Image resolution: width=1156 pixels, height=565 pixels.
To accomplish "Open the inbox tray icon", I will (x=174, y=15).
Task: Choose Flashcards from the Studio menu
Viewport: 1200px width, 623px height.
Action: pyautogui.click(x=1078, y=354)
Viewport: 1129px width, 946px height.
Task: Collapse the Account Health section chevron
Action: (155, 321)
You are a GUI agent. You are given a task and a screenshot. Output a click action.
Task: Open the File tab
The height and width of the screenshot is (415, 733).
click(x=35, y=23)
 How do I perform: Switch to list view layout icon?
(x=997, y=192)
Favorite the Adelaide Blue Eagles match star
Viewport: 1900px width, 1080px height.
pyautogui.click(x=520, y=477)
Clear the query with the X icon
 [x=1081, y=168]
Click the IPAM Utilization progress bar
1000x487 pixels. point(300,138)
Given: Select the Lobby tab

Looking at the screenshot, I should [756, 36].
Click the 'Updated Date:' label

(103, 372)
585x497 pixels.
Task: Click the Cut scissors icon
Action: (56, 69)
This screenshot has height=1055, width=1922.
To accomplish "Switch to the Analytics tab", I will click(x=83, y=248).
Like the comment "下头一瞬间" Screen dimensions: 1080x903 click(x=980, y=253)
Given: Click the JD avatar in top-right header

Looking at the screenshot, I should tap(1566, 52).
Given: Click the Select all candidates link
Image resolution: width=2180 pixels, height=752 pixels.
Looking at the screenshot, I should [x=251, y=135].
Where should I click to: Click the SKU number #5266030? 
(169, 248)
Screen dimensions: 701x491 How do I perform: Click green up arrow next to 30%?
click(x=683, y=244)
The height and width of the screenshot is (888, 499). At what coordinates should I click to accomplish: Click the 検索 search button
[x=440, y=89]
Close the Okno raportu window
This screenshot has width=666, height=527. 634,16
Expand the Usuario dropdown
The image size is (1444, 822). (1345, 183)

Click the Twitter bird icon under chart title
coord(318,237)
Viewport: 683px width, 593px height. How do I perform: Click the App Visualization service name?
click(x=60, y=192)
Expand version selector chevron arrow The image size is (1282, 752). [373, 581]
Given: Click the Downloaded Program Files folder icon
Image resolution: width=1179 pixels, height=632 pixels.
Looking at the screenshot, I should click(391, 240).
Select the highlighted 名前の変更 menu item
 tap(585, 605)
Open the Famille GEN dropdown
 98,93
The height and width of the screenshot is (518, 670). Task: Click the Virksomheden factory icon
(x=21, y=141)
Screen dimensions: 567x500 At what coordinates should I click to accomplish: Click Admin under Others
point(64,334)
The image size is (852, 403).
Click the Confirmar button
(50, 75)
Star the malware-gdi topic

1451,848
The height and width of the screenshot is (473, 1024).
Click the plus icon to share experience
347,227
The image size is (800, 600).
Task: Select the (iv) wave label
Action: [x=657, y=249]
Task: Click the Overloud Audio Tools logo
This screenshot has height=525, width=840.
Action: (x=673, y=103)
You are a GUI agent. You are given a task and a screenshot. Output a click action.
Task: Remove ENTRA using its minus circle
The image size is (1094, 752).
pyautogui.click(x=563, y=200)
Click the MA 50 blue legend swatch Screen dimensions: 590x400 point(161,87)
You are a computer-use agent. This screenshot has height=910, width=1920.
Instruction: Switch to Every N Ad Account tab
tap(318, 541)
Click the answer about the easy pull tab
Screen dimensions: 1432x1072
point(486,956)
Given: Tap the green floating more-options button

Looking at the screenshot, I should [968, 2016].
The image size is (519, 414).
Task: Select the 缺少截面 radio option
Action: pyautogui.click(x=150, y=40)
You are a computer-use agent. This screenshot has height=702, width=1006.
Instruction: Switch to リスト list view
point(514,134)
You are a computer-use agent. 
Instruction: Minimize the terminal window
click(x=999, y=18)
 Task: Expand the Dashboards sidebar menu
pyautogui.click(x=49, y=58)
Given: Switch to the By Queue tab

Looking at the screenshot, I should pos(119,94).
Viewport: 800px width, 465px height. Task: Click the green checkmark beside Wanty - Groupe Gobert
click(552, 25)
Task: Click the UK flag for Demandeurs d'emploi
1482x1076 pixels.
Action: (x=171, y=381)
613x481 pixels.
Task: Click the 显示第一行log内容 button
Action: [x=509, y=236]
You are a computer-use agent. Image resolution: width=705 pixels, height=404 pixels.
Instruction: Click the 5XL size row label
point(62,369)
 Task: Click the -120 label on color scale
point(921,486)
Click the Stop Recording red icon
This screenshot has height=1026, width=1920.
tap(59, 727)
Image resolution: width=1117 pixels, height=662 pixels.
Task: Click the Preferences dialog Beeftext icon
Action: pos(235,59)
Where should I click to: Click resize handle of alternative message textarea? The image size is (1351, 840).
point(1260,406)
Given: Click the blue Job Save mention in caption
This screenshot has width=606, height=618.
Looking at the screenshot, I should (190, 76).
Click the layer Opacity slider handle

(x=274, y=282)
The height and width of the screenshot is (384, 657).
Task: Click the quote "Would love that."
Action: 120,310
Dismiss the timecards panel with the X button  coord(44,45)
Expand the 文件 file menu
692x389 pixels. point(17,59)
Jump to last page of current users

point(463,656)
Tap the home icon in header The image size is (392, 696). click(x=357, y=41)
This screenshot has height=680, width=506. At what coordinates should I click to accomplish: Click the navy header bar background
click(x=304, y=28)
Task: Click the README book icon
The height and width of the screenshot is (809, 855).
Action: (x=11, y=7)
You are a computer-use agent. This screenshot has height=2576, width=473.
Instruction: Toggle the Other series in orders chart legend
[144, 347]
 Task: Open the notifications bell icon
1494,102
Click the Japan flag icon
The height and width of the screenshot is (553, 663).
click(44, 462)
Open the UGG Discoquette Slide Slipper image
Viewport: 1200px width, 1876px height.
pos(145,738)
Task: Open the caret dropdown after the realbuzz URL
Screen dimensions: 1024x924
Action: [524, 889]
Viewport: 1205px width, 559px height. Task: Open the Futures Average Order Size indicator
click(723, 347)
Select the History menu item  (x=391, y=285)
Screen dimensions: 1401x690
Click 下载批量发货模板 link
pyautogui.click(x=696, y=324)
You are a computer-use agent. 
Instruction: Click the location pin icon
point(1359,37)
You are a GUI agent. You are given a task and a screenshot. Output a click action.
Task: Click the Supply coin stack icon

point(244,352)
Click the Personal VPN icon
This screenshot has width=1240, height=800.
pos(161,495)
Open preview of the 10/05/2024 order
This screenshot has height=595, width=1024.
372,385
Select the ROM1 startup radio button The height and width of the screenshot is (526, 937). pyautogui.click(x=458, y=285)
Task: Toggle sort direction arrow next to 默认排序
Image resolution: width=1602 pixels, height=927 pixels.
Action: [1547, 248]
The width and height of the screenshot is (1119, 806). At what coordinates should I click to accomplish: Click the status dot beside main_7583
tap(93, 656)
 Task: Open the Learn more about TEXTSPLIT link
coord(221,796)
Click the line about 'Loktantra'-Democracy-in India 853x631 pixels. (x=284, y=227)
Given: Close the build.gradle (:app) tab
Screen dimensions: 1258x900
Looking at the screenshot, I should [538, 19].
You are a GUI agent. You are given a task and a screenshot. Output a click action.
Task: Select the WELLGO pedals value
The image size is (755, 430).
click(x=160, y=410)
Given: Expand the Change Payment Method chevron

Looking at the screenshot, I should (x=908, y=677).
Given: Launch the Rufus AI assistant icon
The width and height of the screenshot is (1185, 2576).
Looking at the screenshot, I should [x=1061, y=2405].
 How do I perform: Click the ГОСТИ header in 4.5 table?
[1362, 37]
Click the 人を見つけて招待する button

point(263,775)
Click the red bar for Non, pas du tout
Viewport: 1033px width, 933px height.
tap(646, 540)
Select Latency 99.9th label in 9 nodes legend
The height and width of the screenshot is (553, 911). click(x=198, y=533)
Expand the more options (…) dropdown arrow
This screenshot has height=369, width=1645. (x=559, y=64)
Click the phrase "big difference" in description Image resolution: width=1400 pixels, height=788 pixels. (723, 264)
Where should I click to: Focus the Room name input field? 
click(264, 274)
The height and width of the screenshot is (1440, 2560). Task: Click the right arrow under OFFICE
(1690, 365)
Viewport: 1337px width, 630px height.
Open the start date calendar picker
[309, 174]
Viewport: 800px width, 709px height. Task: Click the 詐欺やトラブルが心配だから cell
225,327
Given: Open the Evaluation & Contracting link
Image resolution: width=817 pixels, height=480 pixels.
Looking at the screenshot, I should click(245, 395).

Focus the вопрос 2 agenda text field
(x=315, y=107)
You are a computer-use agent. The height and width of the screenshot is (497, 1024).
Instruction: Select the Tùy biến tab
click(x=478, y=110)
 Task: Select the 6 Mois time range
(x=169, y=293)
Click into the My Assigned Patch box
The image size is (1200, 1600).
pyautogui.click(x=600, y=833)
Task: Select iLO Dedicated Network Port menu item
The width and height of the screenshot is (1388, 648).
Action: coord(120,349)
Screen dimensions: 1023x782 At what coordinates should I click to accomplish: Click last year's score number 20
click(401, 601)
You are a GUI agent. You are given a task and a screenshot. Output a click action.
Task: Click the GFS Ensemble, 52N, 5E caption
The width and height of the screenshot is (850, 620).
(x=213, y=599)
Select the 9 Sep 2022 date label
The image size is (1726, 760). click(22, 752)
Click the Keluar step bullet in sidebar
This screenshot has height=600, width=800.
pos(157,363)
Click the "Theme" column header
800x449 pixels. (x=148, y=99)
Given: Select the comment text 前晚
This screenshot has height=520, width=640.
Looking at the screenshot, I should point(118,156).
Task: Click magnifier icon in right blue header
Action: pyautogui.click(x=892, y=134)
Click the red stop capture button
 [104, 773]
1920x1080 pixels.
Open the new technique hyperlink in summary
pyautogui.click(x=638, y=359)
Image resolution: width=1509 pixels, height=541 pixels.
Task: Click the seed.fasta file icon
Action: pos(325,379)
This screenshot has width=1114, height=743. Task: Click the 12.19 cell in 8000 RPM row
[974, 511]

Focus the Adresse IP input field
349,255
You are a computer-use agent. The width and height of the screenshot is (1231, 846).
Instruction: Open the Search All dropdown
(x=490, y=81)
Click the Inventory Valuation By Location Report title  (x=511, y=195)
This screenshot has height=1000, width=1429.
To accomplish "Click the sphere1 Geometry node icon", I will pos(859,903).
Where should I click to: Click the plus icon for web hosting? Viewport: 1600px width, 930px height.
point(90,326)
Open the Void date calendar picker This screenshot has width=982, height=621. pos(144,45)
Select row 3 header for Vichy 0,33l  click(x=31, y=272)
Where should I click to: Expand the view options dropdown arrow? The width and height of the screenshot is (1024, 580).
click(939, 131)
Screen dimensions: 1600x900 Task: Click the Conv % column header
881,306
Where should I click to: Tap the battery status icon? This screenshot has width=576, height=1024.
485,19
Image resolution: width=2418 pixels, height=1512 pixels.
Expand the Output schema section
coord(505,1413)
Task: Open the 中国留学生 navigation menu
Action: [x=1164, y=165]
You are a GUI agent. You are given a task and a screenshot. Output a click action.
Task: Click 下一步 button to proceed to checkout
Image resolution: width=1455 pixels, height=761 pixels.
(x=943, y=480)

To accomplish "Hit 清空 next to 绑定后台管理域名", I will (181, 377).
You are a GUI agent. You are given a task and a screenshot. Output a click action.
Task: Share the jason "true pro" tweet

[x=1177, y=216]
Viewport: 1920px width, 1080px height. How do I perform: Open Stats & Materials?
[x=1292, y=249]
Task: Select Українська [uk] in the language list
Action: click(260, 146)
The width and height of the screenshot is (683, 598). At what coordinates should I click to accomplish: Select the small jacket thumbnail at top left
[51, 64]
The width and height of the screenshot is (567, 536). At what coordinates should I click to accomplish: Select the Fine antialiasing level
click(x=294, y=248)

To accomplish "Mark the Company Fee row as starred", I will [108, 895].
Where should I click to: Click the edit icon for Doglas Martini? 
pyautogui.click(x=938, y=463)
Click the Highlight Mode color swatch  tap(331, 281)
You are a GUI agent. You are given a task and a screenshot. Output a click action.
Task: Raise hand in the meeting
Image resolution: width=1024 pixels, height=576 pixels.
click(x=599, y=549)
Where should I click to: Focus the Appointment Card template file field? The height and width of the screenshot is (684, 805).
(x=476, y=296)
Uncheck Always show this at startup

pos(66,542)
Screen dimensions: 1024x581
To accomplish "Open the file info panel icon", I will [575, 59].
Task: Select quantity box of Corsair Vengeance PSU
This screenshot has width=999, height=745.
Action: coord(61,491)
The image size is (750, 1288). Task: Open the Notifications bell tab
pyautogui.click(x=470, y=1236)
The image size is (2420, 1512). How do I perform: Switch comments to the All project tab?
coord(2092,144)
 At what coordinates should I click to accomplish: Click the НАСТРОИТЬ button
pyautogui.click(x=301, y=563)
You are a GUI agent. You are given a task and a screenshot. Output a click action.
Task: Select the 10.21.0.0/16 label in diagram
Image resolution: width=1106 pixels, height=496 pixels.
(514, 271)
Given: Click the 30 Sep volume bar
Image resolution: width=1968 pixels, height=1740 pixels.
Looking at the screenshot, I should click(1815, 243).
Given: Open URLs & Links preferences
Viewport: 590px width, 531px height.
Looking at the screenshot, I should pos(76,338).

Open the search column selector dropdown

[What to produce] From the data above, return every line from the line that has "Where should I click to: Expand" up to and including the line that has "Task: Raise hand in the meeting", exactly.

[Exercise response]
Where should I click to: Expand the view options dropdown arrow? The width and height of the screenshot is (1024, 580).
click(939, 131)
Screen dimensions: 1600x900 Task: Click the Conv % column header
881,306
Where should I click to: Tap the battery status icon? This screenshot has width=576, height=1024.
485,19
Image resolution: width=2418 pixels, height=1512 pixels.
Expand the Output schema section
coord(505,1413)
Task: Open the 中国留学生 navigation menu
Action: [x=1164, y=165]
You are a GUI agent. You are given a task and a screenshot. Output a click action.
Task: Click 下一步 button to proceed to checkout
Image resolution: width=1455 pixels, height=761 pixels.
(x=943, y=480)

To accomplish "Hit 清空 next to 绑定后台管理域名", I will (181, 377).
You are a GUI agent. You are given a task and a screenshot. Output a click action.
Task: Share the jason "true pro" tweet

[x=1177, y=216]
Viewport: 1920px width, 1080px height. How do I perform: Open Stats & Materials?
[x=1292, y=249]
Task: Select Українська [uk] in the language list
Action: click(260, 146)
The width and height of the screenshot is (683, 598). At what coordinates should I click to accomplish: Select the small jacket thumbnail at top left
[51, 64]
The width and height of the screenshot is (567, 536). At what coordinates should I click to accomplish: Select the Fine antialiasing level
click(x=294, y=248)

To accomplish "Mark the Company Fee row as starred", I will [108, 895].
Where should I click to: Click the edit icon for Doglas Martini? 
pyautogui.click(x=938, y=463)
Click the Highlight Mode color swatch  tap(331, 281)
You are a GUI agent. You are given a task and a screenshot. Output a click action.
Task: Raise hand in the meeting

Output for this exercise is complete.